Trapping disease-fighting white blood cells (WBC) in the lymph nodes might be a novel strategy against chronic viral infections, such as hepatitis C and HIV/AIDS, researchers at Yerkes National Primate Research Center and the Emory Vaccine Center have found.
Senior author John Altman, PhD, associate professor of microbiology and immunology at Yerkes Research Center and Emory University School of Medicine, said that the discoveries are based on the study of two varieties of a virus that causes meningitis in mice.
Standard black laboratory mice can fight off infection by the Armstrong strain of lymphocytic choriomeningitis virus (LCMV), but are vulnerable to chronic infection by a variant called clone 13.
"Our hypothesis was that if we could artificially induce conditions like those produced by the Armstrong strain, it would help the immune system clear an infection by clone 13," Nature quoted Altman, as saying.
The researchers turned to an experimental drug called FTY720, which prevents white blood cells from leaving lymph nodes.
FTY720, also known as fingolimod, desensitizes white blood cells so they can't respond to the chemical messenger sphingosine-1-phosphate (S1P).
S1P also influences heart rate and smooth muscle contraction in the airways.
Altman said that the scientists had previously thought of FTY720 as something that suppresses the immune system.

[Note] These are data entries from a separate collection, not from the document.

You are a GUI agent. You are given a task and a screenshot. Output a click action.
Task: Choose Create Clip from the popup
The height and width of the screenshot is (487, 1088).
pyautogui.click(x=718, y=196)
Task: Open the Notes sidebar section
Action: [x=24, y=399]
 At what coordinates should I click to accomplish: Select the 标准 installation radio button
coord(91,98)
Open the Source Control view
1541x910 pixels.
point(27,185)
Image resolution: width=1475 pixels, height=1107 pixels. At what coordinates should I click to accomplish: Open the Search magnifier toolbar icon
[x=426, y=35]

While not approved for sale by the FDA, doctors have tested it for the treatment of multiple sclerosis and preventing kidney transplant rejection.
The researchers found that even if mice have a stable chronic LCMV clone 13 infection, treatment with FTY720 can still improve their immune response against LCMV enough to have them rid it from their systems.

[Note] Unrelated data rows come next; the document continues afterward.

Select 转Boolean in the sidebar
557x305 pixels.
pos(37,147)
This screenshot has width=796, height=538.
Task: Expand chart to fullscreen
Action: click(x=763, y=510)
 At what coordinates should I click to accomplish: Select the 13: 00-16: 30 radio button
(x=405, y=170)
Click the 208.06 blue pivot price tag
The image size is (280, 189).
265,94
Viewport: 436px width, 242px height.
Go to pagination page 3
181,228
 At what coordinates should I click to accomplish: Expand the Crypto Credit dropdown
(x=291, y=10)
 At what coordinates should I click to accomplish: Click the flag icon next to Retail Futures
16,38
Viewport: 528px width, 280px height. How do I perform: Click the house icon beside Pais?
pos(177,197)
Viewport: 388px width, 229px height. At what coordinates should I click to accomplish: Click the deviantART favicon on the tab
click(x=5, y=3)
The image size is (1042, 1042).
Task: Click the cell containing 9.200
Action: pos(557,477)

FTY720 appears to prevent "exhaustion" in the group of white blood cells called CD8+ T cells, which are responsible for killing off other cells that become infected by LCMV.
Altman said that usually, the stress of infection kills some CD8+ T cells and leaves others unable to respond to the virus.
He said that it is unclear whether FTY720 resuscitates non-responsive T cells or allows new ones to avoid being killed off.
The study is published in the journal Nature.